If the correlator $C(t)$ is given by a sum of exponentials, i.e. [ C(t)\ =\ \sum_{i=1}^n a_i \exp(-E_i t)\,, ] one can see that the eigenvalues $\lambda(t_0, \delta t)$ correspond to the exponentials as follows \begin{equation} \lambda_i(t_0, \delta t)\ =\ \exp(-E_i \delta t)\,. \end{equation} This method is known as the method of Prony \cite{prony:1795} in the literature, see also \cite{Lin:2007iq}. For an improved method see \cite{gardner:1959}.

This method is implemented in hadron as follows: we first load the sample correlator matrix, solve the $4\times 4$ GEVP and determine the first principal correlator:

data(correlatormatrix)
correlatormatrix <- bootstrap.cf(correlatormatrix, boot.R=99, boot.l=1, seed=132435)
correlatormatrix.gevp <- bootstrap.gevp(cf=correlatormatrix, t0=4, element.order=c(1,2,3,4))
pc1 <- gevp2cf(gevp=correlatormatrix.gevp, id=1)

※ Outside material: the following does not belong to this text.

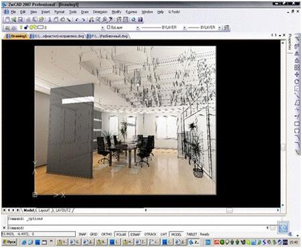The image size is (302, 248).
Task: Switch to the Layout1 tab
Action: click(x=44, y=210)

Note that the data is for the pion. Next, we use the first principal correlator as input to the hankel method. For this, we call

pc1.hankel <- bootstrap.hankel(cf=pc1, t0=2, n=2)

Thus, $n=2$ and $t_0=2$ in this case. Next, we extract the lowest eigenvalue by converting into a \texttt{cf} object

hpc1 <- hankel2cf(hankel=pc1.hankel, id=1)

which looks as follows

plot(hpc1, log="y", ylab="lambda(delta t)", xlab="delta t + t0")

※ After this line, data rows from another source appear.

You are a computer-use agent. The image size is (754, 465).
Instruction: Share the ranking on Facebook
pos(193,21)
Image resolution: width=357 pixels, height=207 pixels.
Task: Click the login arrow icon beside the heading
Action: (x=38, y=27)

which could, for instance be analysed using the \texttt{matrixfit} hadron function. However, we can also cast the eigenvalues directly into effective masses, since the eigenvalues are generalisations of those.

heffectivemass1 <- hadron:::hankel2effectivemass(hankel=pc1.hankel, id=1)

For comparison, we also compute the effective masses of the original principal correlator

pc1.effectivemass <- bootstrap.effectivemass(cf=pc1)

and compare in a plot

plot(pc1.effectivemass, pch=21, col="red", ylim=c(0,1.1), xlim=c(0,18),
     xlab="t", ylab="M(t)")
plot(heffectivemass1, rep=TRUE, pch=22, col="blue")
legend("topright", legend=c("pc1", "hankel1"), bty="n", pch=c(21,22), col=c("red", "blue"))

The result depends strongly on the choice of $t_0$, of course.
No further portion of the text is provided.